Quick money

août 2007-août 2008

Province de Naples, une route de campagne dévastée aux abords de la ville. Eté comme hiver, quatorze heures par jour, à l’ombre d’un parapluie ou les mains suspendues au dessus d’un vieux bidon de peinture servant de brasero, une quarantaine de filles occupent dès huit heures du matin leur poste de travail. La poussière soulevée par les camions qui passent à vive allure leur pénètre tout le corps, brûlant les yeux et la gorge. L’air est irrespirable. A chaque coin de route disponible, entre une décharge sauvage et un champ cultivé, ces visages masqués de blanc exhibent et vendent leur corps d’ébène pour une somme allant de dix à vingt-cinq euros. Sur ces routes désolées du far west italien, le trafic routier est intense, camionneurs, travailleurs agricoles, hommes d’affaires, retraités, adolescents à la dérive, tous viennent relâcher la tension pour dix minutes de défoulement sexuel empreint d’exotisme. Ces visages et ces corps athlétiques qui n’ont plus d’identité sont pour la plupart originaires de Benin City. Mais ici elles s’appelleront toutes Gioa, Beauty, Valentina Sofia ou Pamela.
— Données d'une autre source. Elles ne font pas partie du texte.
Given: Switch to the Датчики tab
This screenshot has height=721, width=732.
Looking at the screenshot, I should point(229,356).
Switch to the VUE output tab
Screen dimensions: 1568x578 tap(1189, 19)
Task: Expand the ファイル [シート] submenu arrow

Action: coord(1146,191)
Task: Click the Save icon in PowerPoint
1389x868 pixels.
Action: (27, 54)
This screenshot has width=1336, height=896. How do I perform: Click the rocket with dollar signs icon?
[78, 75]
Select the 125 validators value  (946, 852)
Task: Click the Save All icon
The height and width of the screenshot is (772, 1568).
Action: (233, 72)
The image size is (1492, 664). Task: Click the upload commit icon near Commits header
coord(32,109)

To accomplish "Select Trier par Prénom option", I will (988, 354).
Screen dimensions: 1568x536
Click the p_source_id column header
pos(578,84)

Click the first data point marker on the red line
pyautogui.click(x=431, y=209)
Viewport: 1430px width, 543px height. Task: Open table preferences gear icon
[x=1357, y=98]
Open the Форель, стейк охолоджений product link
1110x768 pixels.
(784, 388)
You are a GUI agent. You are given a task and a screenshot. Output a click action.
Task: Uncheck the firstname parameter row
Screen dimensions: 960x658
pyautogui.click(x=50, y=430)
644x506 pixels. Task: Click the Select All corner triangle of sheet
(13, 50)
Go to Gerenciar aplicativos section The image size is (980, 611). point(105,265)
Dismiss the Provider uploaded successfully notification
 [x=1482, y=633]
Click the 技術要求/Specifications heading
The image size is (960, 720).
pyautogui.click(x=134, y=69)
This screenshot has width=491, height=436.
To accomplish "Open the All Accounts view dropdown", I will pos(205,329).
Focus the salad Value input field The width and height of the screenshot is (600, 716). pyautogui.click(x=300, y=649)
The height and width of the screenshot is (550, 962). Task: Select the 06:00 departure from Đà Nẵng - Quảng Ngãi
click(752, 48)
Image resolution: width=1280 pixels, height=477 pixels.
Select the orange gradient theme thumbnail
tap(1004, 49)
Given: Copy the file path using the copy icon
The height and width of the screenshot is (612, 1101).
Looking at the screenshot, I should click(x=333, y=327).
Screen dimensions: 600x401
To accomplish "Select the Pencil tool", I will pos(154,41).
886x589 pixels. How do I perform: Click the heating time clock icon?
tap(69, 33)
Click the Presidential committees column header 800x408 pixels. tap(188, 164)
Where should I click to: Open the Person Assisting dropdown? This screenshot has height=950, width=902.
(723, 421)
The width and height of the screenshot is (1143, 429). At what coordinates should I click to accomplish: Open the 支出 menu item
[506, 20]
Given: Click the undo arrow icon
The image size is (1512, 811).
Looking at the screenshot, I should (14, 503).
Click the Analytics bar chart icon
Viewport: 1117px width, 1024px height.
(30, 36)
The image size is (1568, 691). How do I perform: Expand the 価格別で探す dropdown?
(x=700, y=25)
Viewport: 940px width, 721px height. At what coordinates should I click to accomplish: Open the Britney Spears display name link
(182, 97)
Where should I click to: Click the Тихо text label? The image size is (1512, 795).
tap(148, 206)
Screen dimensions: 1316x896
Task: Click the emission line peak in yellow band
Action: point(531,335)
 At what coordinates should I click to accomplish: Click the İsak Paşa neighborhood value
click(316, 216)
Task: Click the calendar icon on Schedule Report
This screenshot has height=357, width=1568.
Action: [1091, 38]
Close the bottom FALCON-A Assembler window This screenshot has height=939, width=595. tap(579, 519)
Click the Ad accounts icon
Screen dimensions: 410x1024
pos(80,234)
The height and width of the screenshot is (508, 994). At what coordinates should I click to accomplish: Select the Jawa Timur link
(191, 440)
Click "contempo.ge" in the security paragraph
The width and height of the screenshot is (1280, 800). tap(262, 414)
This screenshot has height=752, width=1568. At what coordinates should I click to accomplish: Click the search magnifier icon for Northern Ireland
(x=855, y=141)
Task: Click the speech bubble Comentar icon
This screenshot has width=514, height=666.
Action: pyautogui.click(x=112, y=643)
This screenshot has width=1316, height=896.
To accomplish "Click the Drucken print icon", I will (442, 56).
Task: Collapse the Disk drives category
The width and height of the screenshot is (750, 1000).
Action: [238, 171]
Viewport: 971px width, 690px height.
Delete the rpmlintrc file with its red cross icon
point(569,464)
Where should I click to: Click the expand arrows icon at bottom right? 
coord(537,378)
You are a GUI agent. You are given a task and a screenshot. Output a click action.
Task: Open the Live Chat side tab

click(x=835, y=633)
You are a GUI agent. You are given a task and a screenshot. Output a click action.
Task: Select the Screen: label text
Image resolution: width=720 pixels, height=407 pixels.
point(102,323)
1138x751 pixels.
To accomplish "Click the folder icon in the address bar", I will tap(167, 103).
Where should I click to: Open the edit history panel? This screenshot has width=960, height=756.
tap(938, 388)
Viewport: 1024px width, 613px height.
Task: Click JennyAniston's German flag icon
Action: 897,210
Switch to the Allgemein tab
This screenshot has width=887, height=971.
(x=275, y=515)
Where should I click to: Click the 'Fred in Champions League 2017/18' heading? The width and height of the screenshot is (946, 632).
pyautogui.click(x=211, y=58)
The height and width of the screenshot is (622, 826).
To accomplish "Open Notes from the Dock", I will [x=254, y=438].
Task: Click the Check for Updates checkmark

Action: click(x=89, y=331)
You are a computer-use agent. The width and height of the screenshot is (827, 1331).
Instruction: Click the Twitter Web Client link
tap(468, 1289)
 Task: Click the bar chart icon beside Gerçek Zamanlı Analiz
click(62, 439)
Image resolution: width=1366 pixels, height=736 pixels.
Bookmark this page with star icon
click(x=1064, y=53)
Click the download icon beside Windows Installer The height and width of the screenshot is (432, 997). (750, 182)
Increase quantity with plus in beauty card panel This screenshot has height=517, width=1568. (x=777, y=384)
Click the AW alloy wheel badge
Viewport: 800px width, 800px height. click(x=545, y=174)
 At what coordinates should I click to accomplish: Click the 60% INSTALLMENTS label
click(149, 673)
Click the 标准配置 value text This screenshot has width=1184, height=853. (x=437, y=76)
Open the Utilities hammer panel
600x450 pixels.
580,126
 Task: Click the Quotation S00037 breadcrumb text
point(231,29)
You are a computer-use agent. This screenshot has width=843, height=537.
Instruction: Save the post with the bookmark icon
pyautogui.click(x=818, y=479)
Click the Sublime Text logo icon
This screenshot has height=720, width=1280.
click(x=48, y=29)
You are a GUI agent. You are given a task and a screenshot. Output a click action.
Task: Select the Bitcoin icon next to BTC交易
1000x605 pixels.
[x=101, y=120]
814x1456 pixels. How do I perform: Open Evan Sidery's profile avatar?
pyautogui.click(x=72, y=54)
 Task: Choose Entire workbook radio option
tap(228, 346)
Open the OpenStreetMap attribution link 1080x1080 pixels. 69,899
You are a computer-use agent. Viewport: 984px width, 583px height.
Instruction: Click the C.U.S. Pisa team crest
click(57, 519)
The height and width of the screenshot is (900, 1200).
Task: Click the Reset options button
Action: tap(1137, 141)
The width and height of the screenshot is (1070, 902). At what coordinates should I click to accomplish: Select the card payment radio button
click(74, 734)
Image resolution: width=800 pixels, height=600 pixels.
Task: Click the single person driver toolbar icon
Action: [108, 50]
Les plus jeunes, arrivées récemment se retrouvent sous l’emprise d’anciennes prostituées parvenues au rang de « Madames » des sorte de vices mères ou bourreaux sans pitié qui leur trouve un morceau de trottoir dont le loyer est redevable à la Camorra. Prises au piège les nouvelles recrutées comprennent alors très vite qu’elles doivent gagner rapidement des sommes d’argent colossales pour rembourser une dette contractée avant le départ entre la famille et les organisateurs du voyage par un véritable acte notarié et des rituels magiques qui viendront compléter la stratégie de soumission. Cette dette s’élève à l’heure actuelle à 50.000 euros Une fois arrivées à destination les jeunes filles entrent alors dans une routine infernale où tout moindre détail est géré par l’organisation. Et si par malheur une jeune fille encore redevable de sa dette tente de fuir par ses propres moyens de violentes represailles sont exercées sur elle et sa famille pouvant quelques fois, si l’organisation le juge necessaire, la mener jusqu’à la mort. La seule alternative pour ces jeunes femmes reste l’argent rapide de la prostitution. The « Quick money », un système de survie basé sur l’exploitation de soi et des autres, dans lequel elles se retrouvent emprisonnées.


Isoke Aikpitanyi, jeune femme nigeriane et auteur de l'ouvrage "Le ragazze di Benin City" qui a vécu la traite en Italie prête sa voix aux photographies et nous livre un témoignage sur l'existence de ses compatriotes vendues sur les routes d'Europe.